第4話…何も起きずに仕事は終わる
闇妖精の魔法戦士ゲルタは、最後尾から一党の様子を見ていた。
直ぐ前を歩いている女司祭ルゥは低い唸り声を上げながら周囲を警戒している。
(左後ろ辺りか?)
ルゥの動きから左後方から何か警戒すべき対象が付いてきている事をゲルタは察する。
ルゥの表情が見れないのが残念だな、とゲルタは含み笑いを漏らす。
きっと外敵を警戒する肉食獣の様な顔をしているはずだ。
「ルゥ?疲れた?」
先頭を歩いている少年クラージュが振り向くと。
「大丈夫ですよ、クラージュさん」
クラージュが振り向いた瞬間に、あの聖女のような偽物の笑顔に一瞬で変わっているはずだ。
その変化を想像してゲルタは笑みを漏らす。
列の二番目を歩くエリはフード付き外衣を羽織り、フードを目深に被って無言で歩き続けている。

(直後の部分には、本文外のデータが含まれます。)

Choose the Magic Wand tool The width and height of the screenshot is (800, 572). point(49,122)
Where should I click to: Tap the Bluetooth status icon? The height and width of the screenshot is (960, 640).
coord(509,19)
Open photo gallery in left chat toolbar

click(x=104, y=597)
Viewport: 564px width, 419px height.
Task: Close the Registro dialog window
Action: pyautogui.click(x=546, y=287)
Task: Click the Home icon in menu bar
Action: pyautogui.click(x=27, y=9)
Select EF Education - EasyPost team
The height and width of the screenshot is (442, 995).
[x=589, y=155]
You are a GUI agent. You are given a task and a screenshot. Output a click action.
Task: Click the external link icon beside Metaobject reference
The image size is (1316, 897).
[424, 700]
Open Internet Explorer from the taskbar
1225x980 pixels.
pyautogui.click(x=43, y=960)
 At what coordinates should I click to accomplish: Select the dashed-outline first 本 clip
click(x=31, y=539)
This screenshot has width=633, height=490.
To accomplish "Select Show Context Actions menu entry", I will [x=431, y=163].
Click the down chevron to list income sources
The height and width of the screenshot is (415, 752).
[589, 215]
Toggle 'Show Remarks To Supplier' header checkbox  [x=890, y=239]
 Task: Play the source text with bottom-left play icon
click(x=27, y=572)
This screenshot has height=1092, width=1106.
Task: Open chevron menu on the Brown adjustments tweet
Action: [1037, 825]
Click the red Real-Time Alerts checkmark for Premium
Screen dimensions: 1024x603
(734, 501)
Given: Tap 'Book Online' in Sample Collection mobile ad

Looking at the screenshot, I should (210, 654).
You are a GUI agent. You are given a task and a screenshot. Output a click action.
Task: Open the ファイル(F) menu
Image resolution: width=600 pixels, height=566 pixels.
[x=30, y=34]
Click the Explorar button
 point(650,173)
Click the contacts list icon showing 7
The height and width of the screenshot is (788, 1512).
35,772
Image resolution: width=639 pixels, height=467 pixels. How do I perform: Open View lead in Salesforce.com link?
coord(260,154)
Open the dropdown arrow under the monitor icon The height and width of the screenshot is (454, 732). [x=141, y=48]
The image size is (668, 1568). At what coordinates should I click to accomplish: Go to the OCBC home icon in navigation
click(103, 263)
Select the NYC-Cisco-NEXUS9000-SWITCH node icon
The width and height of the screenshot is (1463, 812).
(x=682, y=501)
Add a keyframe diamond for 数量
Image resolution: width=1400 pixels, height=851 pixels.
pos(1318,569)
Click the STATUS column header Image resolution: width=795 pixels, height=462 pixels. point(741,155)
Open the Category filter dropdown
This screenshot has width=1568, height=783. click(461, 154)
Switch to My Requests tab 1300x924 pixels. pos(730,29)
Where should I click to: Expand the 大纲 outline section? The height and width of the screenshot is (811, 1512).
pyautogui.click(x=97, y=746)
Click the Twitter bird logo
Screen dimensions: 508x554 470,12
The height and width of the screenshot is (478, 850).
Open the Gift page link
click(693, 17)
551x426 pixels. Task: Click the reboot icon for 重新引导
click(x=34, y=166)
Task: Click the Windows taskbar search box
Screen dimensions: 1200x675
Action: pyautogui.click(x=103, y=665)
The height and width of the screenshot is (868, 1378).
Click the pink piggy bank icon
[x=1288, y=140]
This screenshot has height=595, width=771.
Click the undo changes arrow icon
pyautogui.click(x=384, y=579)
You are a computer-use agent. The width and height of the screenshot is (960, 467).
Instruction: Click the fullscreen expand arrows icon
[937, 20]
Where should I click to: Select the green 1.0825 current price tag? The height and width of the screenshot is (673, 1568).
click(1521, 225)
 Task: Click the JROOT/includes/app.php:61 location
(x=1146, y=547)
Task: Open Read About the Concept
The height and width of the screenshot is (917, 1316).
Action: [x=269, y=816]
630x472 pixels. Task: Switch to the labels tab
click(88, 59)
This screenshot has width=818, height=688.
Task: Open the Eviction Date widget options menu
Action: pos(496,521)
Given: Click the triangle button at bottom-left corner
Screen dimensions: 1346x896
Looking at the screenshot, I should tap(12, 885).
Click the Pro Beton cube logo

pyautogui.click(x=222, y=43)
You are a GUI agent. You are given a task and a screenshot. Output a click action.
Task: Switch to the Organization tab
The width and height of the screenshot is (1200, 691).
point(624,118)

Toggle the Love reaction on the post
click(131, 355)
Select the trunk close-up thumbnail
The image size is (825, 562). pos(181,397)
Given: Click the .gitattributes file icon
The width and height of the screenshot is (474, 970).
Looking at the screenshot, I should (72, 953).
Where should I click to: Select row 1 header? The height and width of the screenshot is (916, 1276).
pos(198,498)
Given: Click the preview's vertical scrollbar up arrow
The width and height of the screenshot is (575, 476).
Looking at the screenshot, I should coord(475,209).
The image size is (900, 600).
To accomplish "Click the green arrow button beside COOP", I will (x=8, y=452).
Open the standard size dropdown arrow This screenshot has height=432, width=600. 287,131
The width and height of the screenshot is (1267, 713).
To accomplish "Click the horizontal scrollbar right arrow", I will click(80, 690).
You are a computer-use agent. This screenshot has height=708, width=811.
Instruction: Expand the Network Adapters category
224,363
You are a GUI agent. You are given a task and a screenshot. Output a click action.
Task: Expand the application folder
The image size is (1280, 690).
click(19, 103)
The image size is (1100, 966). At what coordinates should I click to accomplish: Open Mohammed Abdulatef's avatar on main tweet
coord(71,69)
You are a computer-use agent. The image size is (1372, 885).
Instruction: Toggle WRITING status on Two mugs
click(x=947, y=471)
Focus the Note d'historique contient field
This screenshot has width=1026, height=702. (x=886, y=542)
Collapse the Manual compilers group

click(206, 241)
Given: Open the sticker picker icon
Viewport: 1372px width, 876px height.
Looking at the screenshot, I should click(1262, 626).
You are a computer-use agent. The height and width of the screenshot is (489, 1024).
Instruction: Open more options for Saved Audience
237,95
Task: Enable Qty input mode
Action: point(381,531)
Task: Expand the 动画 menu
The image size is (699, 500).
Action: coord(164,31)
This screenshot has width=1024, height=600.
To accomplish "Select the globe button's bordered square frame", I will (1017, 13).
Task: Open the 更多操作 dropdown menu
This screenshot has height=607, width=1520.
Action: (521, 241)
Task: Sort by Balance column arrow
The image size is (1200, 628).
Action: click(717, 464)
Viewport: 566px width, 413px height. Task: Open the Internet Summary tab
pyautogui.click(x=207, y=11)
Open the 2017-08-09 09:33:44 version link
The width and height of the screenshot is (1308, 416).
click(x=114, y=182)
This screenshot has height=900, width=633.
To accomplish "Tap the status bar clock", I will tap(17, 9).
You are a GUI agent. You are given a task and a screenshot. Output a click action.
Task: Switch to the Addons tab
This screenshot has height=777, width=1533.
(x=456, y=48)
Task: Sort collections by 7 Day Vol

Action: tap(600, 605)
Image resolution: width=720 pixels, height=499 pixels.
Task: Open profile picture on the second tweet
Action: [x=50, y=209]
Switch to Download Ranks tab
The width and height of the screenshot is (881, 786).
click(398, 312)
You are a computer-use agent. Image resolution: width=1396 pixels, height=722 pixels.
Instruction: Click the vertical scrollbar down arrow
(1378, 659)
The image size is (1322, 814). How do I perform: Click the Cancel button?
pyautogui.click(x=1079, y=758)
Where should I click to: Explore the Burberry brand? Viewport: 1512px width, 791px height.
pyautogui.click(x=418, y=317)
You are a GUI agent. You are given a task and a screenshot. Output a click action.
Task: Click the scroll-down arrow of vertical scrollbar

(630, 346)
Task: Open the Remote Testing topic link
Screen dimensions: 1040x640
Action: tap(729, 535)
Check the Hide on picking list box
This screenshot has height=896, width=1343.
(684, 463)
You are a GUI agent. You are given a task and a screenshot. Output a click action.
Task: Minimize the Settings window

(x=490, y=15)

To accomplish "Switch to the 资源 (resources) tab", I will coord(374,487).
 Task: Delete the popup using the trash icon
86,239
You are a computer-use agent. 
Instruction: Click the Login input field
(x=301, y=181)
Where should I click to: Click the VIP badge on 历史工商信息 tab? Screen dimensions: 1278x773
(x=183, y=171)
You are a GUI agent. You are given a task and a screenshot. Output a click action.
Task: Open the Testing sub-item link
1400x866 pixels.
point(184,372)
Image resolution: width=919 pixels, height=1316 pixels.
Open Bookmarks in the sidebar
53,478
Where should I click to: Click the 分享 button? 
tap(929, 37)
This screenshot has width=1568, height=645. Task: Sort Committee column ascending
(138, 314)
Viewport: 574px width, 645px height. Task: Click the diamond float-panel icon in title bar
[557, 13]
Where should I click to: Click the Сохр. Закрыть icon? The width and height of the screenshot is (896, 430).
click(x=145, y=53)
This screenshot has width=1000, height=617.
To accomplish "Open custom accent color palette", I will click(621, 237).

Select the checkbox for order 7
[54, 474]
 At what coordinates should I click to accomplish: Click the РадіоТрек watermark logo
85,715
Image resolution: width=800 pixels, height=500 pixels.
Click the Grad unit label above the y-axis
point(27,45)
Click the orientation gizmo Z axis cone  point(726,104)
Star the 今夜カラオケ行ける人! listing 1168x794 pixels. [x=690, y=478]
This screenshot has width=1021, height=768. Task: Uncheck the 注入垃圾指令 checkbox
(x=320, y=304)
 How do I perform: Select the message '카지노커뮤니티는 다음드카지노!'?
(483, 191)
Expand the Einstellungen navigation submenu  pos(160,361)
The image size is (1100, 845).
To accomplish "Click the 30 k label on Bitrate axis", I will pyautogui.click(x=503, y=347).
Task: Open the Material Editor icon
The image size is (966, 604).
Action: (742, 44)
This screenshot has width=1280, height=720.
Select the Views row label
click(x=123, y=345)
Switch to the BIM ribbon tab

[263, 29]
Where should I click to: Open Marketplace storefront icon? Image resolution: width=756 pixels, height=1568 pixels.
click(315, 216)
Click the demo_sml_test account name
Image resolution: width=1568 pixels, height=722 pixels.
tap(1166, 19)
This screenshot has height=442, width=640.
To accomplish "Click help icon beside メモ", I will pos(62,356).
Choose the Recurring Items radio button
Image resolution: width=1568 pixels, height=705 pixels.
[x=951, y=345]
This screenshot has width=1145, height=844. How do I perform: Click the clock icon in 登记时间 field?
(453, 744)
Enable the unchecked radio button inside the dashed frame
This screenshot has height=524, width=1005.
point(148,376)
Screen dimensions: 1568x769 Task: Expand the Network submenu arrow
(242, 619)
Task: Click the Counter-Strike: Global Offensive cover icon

体質的に、そろそろ直射日光がキツくなってきたのだろう。
小柄な見た目のエリの体力を心配したクラージュがエリの顔を覗き込んでいる。
前方を警戒する先頭を歩きながら後ろの仲間の様子を確認するのも忘れない。
そんなクラージュを経験を積めば優秀な冒険者になれるだろうと評価するゲルタ。
逆に言うなら、今のクラージュは経験が足りないと思っている。
特に今の状況は、都市の貧民窟出身のクラージュは野伏としての基礎知識があっても経験が足りず、ずっと何かが付けて来ている事を気づいていない。
(まあ、並みの猛獣くらいなら問題ないか…)
クラージュの予想通りの熊ならゲルタ1人でも勝てる。
1対1ならクラージュは苦戦するだろうが、ルゥかゲルタが魔法で支援すれば簡単に倒せるだろう。
ゲルタはクラージュの剣技を思い出す。
その技には、闇妖精の仇敵たる森妖精特有の癖があった。
技を教えた師が森妖精だったと解る癖。
そして断片的なクラージュの話から解るのは、その森妖精が女でクラージュの想い人だという事。
(そいつの前に味見しておくのも悪くないか…)
1000年以上の時を生きる闇妖精の暇潰し。
自分より前に仇敵たる闇妖精と関係を持った事を知ったなら、その森妖精は、どんな顔をするだろうか?
ゲルタは、そんな事を考え黒い笑みを浮かべた。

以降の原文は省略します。